Justin Westwood has retreated from reality by taking a menial post with the police department in Long Island. Mindless traffic duty and a lot of booze stop him reliving the past, but his dormant professionalism is reluctantly awakened when he realises that the death of a young journalist is deliberate, not accidental.
Retracing the woman's movements in the hours before her death, Justin learns she's been in trouble for quoting some erroneous facts in an obituary of a man who had been living in the local old people's home. Not the sort of mistake which normally brings a duo of professional hitmen to the door of a fallible reporter, and certainly not one which brings the FBI into town.
As Justin attempts to unravel the puzzle, he finds someone is a step ahead of him, disposing of witnesses and setting him up for the rap. Realising he has to face real life at its starkest if he is to survive, he goes solo - and finds himself at the centre of one of the greatest conspiracies of his time.
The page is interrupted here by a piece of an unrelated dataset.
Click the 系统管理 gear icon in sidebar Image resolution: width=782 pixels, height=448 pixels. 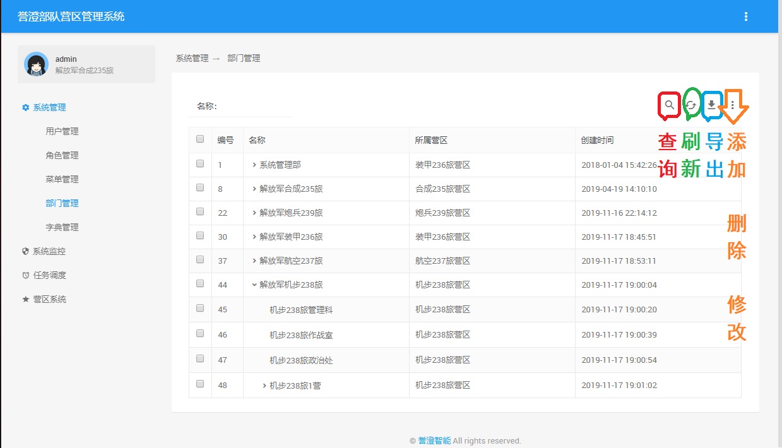pos(24,107)
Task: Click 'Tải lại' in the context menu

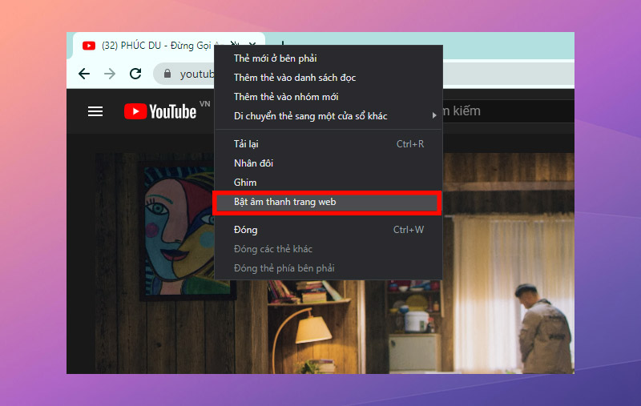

Praise for Russell Andrews
'A fast moving thriller in the Grisham genre' Sunday Telegraph
'I defy you to figure out who dunnit, why they dunnit, or how they dunnit' Janet Evanovich
Robert Ludlum meets Dashiell Hammett in this gripping, wildly plotted thriller by the author of Gideon and Icarus. In the sleepy town of East End, New York, former homicide cop Justin Westwood is trying to escape the tragedy of his past by consuming scotch and writing traffic tickets for the local police department. The murder of a young reporter (disguised as an accident), however, catapults him out of his stasis and into a complicated investigation. A terrified witness tells of a blond killer, whom readers first met in the book's opening pages murdering another young woman. As Justin investigates, it seems that the police and the FBI are always one step ahead of him, and that folks with any connection to the case start turning up dead. Signs point to a sinister fountain-of-youth project run by a mysterious, all-powerful cabal, which the reporter had accidentally uncovered. If Westwood penetrates the secrets of the Aphrodite program, he's sure to be their next victim. A smalltown cop does battle with a great conspiracy: the plot may sound conventional, even hackneyed, but Andrews sustains white-hot tension throughout, bolstered by enough surprises and body blows to satisfy even a hardened mystery/conspiracy buff. The suspense flags slightly at midpoint, but elsewhere the pace is fast, the dialogue sharp, the characters skillfully drawn and the familiar, heady whodunit action cleverly handled.